(AVAILABLE RECORDS)

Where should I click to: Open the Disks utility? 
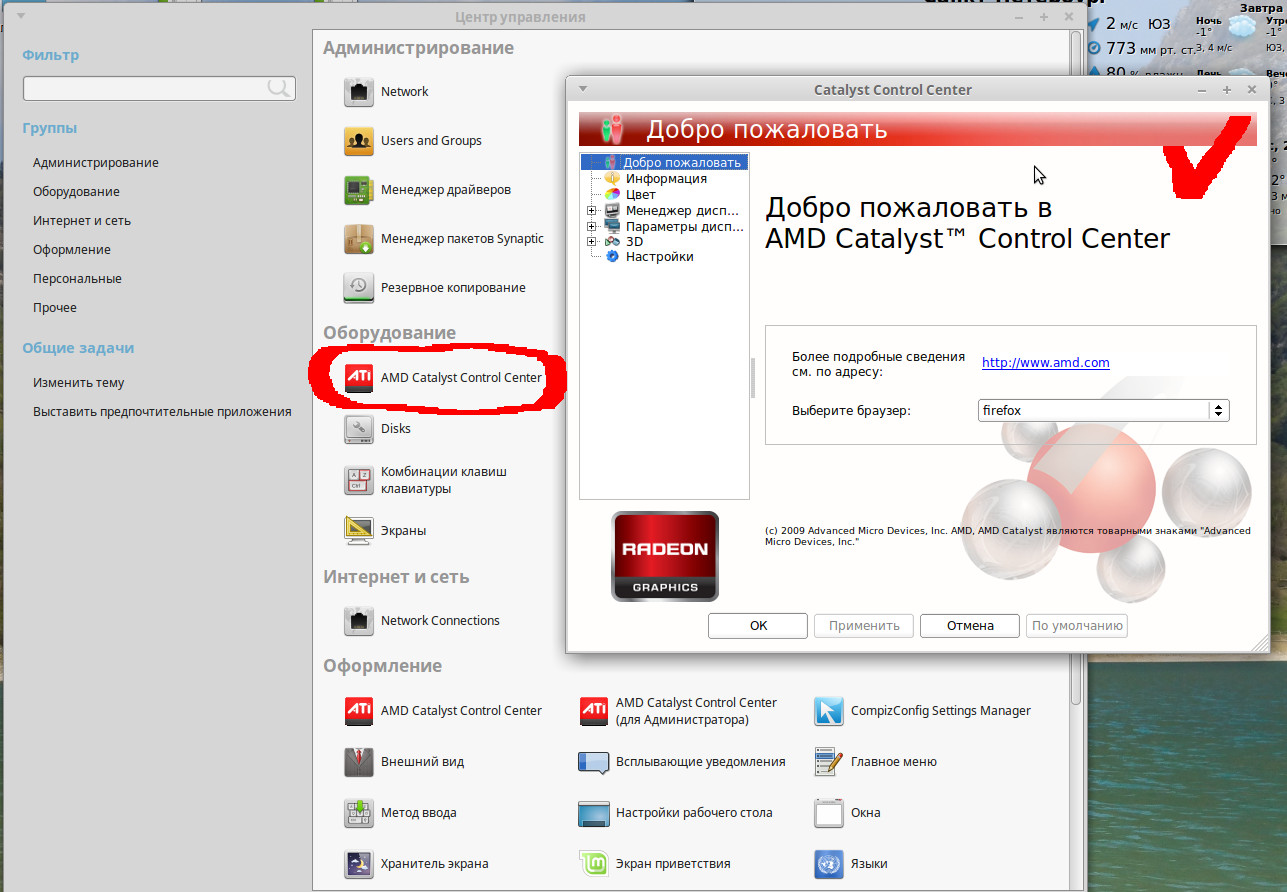[359, 429]
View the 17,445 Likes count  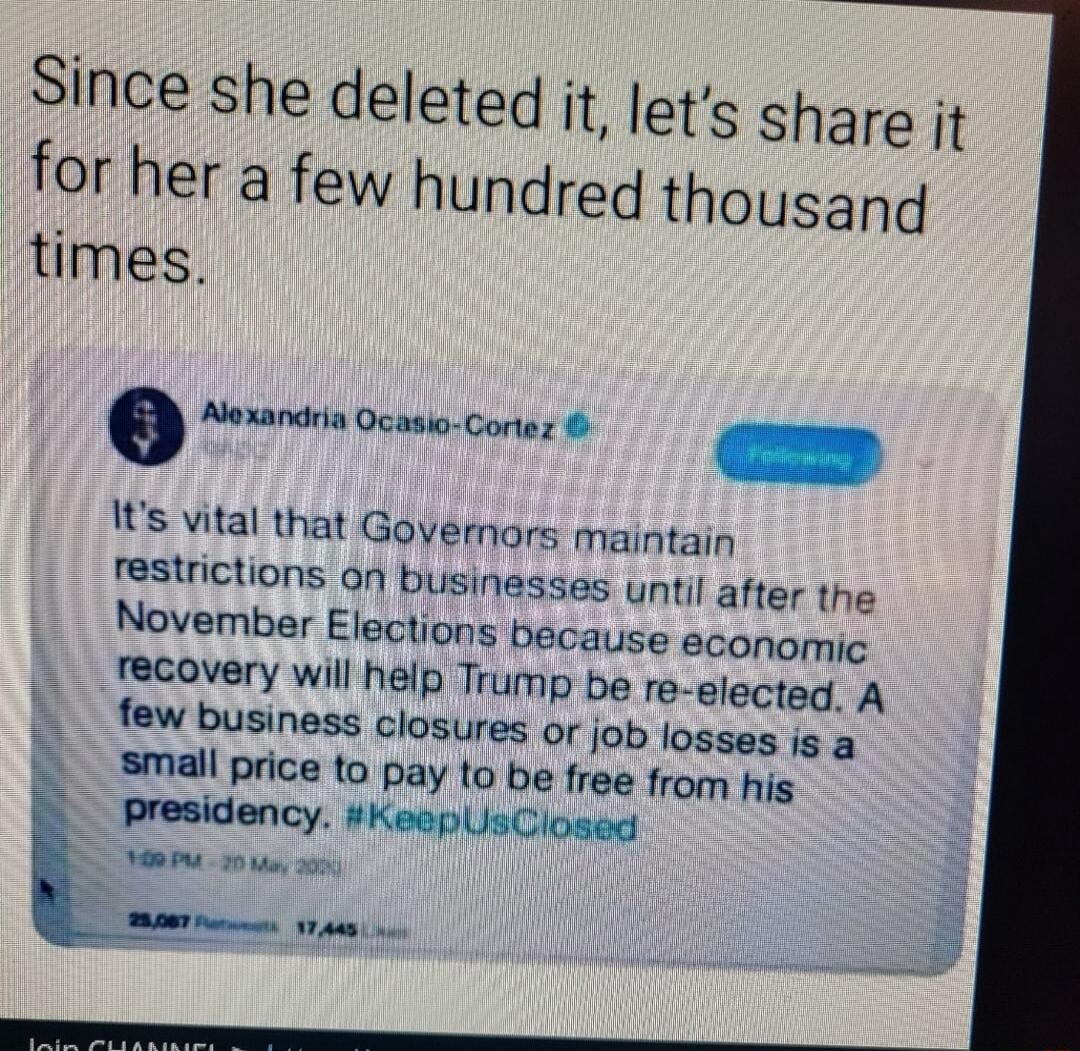(x=352, y=930)
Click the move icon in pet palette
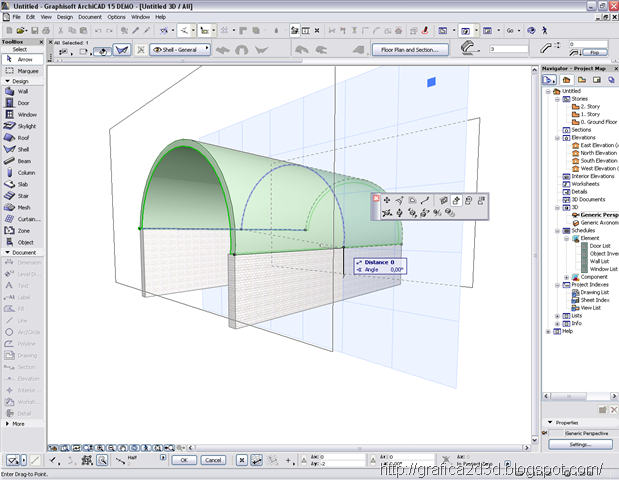The width and height of the screenshot is (619, 480). [387, 200]
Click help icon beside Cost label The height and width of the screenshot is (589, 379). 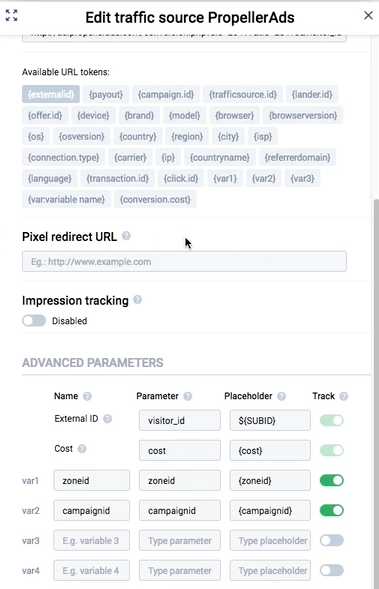tap(82, 449)
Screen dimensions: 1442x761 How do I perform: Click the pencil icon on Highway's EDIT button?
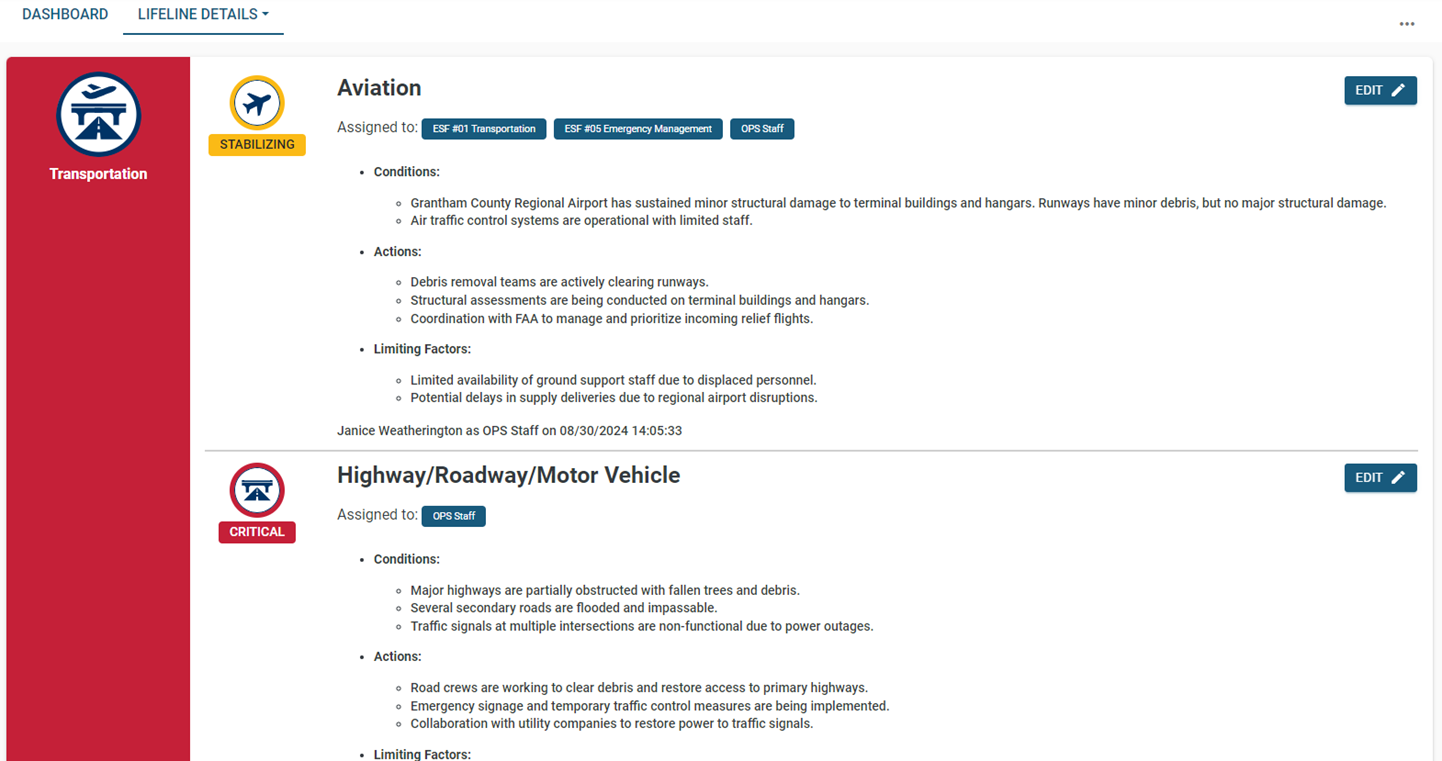[x=1398, y=477]
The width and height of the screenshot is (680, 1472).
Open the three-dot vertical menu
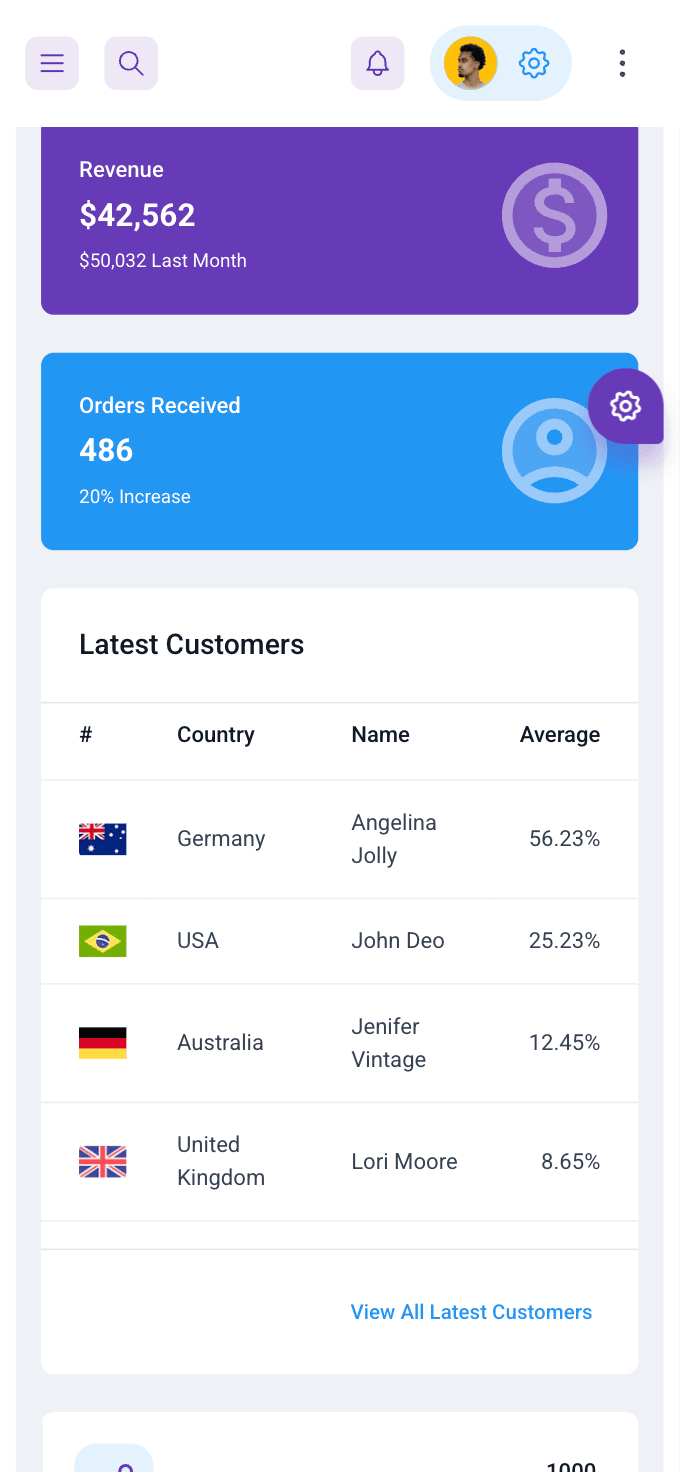coord(622,63)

(TO DO)
Please output an exact repetition of the lines from the line containing "Screen dimensions: 1442x761" to the end of the records, both included, with no pictures and no additional text.

(PROBLEM SOLUTION)
Screen dimensions: 1442x761 How do I perform: Click the pencil icon on Highway's EDIT button?
[x=1398, y=477]
The width and height of the screenshot is (680, 1472).
Open the three-dot vertical menu
coord(622,63)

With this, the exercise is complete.